Estaban pasando en paralelo al Common, Boston aún plana y oscurecida por el cristal ahumado.
—Tenemos pruebas de su involucración con un grupo que cumple con muchos de los criterios de las sectas —esgrimió Bundy. Cuando hablaba, parecía carente de expresión o emoción. Tal vez fuese eso, la falta de afección, lo que les enseñaban en Quantico.
—¿Cómo? ¿Cree usted que Melissa pertenecía a Fe Ciega?
—No, a Fe Ciega no. ¿Alguna vez le mencionó a John Astor?
—¿A Astor? No, que yo recuerde no. Creo que por entonces ninguno de los dos había oído hablar de él. Hasta estos últimos meses no se ha…
—¿Alguna vez le mencionó a Samuel Tennant o a Jeff Killberg?
Macbeth meditó un momento y después meneó la cabeza y preguntó:
—¿Quiénes son?
—Una de las mujeres con las que Melissa trabajaba en San Francisco se llamaba Deborah Canning. También era de Boston… ¿Sabe si Melissa la conocía antes de mudarse a California?

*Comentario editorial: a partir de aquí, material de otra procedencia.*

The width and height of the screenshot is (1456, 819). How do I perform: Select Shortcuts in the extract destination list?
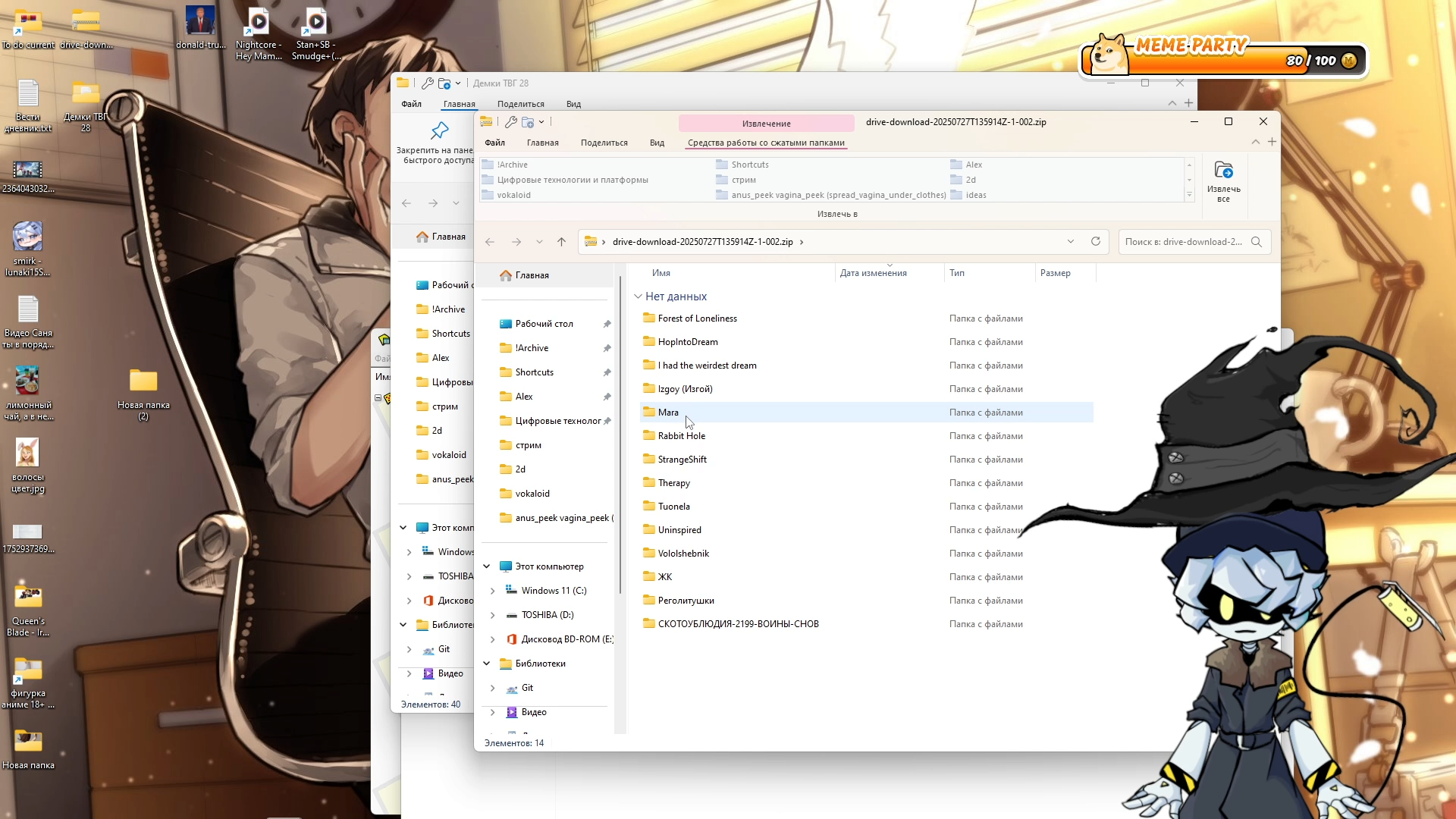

—De ser así, nunca me lo mencionó. Y ahora, ¿podría decirme por qué está tan interesado en Melissa si se trata de un simple caso de suicidio?

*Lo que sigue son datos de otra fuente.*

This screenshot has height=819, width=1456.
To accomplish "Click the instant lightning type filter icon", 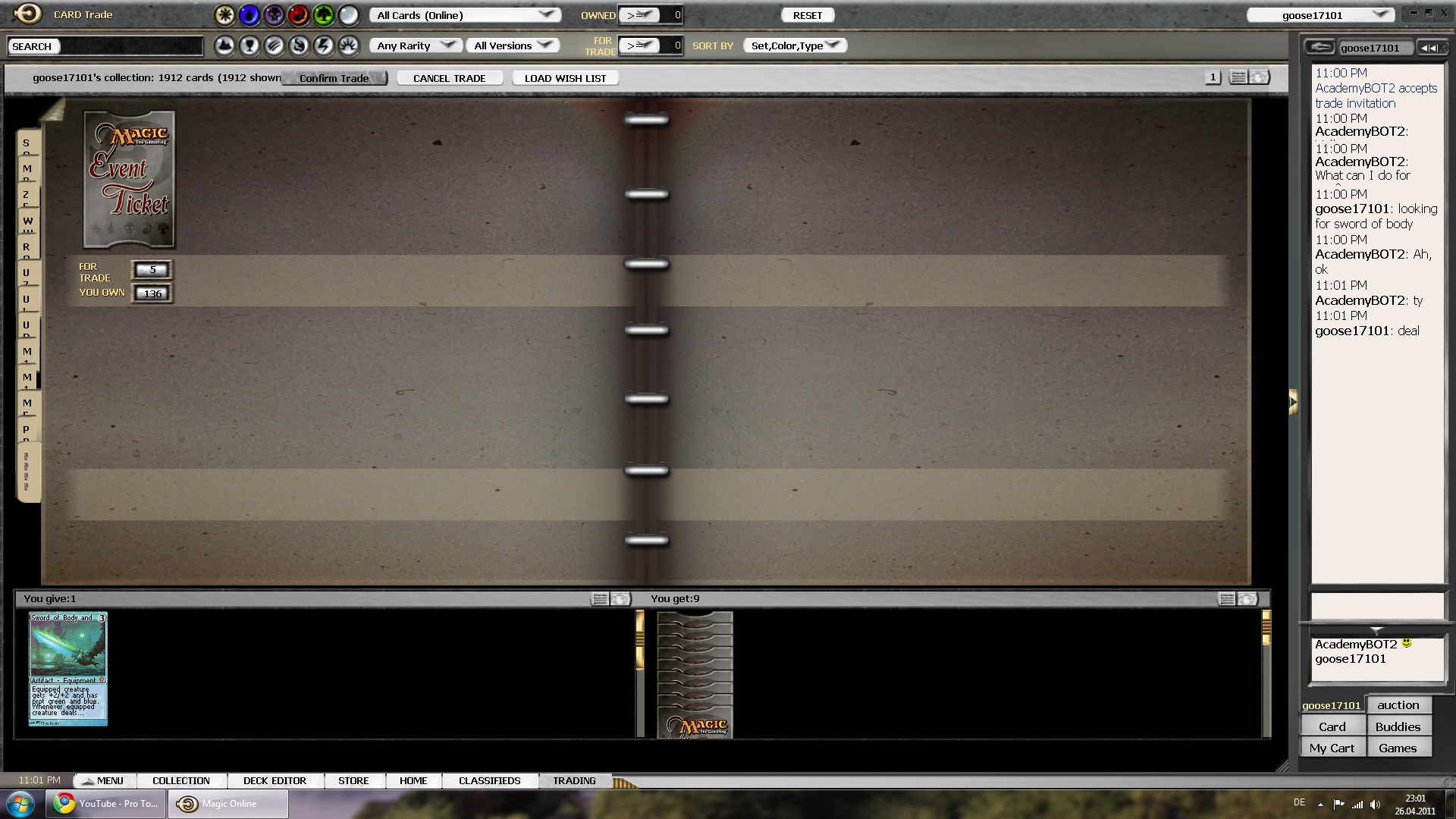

—No creo que nadie pueda describir que veintisiete jóvenes se tiren del Golden Gate al mismo tiempo como un «simple caso de suicidio». La policía de California sigue investigando lo ocurrido. Y a mí lo que me interesan son las circunstancias que hay detrás.
—Entonces, ¿por qué me da a mí que esto está relacionado con la Ley de Seguridad Nacional?
—Últimamente han surgido cada vez más sectas tóxicas, y algunas son potencialmente peligrosas para la seguridad nacional. Me limito a examinar todas las posibles conexiones entre lo ocurrido en San Francisco y ciertas personas y grupos de interés. Si le soy sincero, lo más normal es que no haya ningún vínculo, pero tenemos que seguir los cauces reglamentarios.
Macbeth asintió, por mucho que Bundy no le pareciera de esos que siguen «los cauces reglamentarios».
—Vaya, hemos llegado… —dijo Bundy con una sonrisa que no se molestó en llegar a sus extraños ojos. Macbeth vio que estaban en la puerta del bloque de Casey—. Le esperaremos aquí hasta que deje sus cosas y lo llevaremos al instituto Schilder. Es lo mínimo que podemos hacer para compensarle el tiempo perdido.
—No me han hecho perder el tiempo y me han ahorrado la carrera del taxi. Pero cogeré uno para ir al instituto. Todavía tengo que hacer un par de cosas aquí.
—Como guste, doctor Macbeth. En cualquier caso, gracias por su tiempo y su ayuda.
Cuando se apeó y el silencioso conductor le dejó las maletas a los pies, Macbeth se quedó mirando cómo se alejaba la limusina y desaparecía por la esquina. En ese momento se dio cuenta de que estaba justo delante de la puerta del bloque de su hermano, a pesar de no haberle dicho ni a Bundy ni al chófer dónde vivía este.